MATERIAL FOR THIS TASK START
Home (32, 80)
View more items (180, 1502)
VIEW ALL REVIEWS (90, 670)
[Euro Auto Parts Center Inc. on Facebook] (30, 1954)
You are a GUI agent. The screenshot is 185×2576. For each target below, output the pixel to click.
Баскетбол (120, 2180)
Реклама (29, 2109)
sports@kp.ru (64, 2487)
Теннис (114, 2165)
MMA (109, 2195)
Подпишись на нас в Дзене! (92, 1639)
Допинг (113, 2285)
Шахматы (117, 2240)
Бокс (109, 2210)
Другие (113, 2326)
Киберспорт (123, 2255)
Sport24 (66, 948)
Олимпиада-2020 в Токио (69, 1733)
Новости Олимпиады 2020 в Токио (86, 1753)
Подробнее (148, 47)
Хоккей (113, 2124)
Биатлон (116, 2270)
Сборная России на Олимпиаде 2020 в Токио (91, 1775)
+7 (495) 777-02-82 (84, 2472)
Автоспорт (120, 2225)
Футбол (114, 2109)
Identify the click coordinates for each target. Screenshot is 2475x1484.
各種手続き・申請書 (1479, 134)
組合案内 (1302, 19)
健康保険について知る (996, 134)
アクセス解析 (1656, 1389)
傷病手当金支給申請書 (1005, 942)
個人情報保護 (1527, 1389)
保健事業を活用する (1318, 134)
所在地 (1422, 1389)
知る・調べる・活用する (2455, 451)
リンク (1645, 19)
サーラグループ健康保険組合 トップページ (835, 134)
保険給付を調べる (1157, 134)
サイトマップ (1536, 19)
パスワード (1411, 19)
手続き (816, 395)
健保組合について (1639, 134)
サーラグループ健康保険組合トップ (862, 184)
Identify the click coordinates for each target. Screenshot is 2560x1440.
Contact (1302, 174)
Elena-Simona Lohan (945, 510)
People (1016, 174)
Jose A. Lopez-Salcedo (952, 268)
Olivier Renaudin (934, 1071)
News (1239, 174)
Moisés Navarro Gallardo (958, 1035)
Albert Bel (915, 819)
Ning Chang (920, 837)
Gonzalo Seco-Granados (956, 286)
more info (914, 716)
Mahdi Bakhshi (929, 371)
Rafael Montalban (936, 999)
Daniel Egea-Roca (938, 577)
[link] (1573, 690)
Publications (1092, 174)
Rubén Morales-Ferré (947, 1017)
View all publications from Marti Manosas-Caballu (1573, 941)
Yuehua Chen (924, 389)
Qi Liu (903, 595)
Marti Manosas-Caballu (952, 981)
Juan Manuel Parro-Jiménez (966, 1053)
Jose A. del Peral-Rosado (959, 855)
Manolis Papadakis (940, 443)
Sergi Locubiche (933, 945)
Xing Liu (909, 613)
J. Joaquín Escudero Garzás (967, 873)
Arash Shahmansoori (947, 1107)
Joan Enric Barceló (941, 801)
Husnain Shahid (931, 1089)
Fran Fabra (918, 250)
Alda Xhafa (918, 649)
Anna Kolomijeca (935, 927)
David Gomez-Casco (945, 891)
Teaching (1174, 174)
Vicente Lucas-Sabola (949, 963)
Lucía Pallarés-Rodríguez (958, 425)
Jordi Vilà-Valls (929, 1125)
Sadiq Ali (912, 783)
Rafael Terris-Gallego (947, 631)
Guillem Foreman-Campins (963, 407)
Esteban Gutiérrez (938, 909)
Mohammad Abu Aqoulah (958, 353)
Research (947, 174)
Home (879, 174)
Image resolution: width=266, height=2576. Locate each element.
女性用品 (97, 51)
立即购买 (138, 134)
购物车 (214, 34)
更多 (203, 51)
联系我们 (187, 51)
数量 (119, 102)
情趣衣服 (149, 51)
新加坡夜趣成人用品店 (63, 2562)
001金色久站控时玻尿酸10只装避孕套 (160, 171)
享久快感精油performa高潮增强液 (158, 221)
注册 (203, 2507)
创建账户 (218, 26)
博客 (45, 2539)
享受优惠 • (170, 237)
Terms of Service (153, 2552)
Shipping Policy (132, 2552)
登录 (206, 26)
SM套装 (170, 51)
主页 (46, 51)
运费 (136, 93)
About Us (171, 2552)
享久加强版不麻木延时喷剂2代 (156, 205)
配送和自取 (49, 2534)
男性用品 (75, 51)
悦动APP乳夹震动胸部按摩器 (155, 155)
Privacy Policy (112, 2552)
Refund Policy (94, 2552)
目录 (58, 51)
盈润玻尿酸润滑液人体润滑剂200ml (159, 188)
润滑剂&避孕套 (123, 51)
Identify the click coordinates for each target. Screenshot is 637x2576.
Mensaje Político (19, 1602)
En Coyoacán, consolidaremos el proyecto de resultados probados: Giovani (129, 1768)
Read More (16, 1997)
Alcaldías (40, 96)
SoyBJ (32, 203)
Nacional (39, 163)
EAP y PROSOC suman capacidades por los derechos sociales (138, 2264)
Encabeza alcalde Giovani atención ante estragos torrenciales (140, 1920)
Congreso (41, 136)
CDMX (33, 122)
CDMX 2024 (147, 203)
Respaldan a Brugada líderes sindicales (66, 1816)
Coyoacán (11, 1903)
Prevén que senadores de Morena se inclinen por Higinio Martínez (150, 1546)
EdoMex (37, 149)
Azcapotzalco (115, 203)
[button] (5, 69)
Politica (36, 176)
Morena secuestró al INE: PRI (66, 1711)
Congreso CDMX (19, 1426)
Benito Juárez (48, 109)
MATERIAL FOR THIS TASK END
(TASK DETAILS)
Transcribe the listing above line for line, from the first line to the line containing "Хоккей (113, 2124)", inclusive, with no other lines.

(EXERCISE RESPONSE)
Home (32, 80)
View more items (180, 1502)
VIEW ALL REVIEWS (90, 670)
[Euro Auto Parts Center Inc. on Facebook] (30, 1954)
You are a GUI agent. The screenshot is 185×2576. For each target below, output the pixel to click.
Баскетбол (120, 2180)
Реклама (29, 2109)
sports@kp.ru (64, 2487)
Теннис (114, 2165)
MMA (109, 2195)
Подпишись на нас в Дзене! (92, 1639)
Допинг (113, 2285)
Шахматы (117, 2240)
Бокс (109, 2210)
Другие (113, 2326)
Киберспорт (123, 2255)
Sport24 (66, 948)
Олимпиада-2020 в Токио (69, 1733)
Новости Олимпиады 2020 в Токио (86, 1753)
Подробнее (148, 47)
Хоккей (113, 2124)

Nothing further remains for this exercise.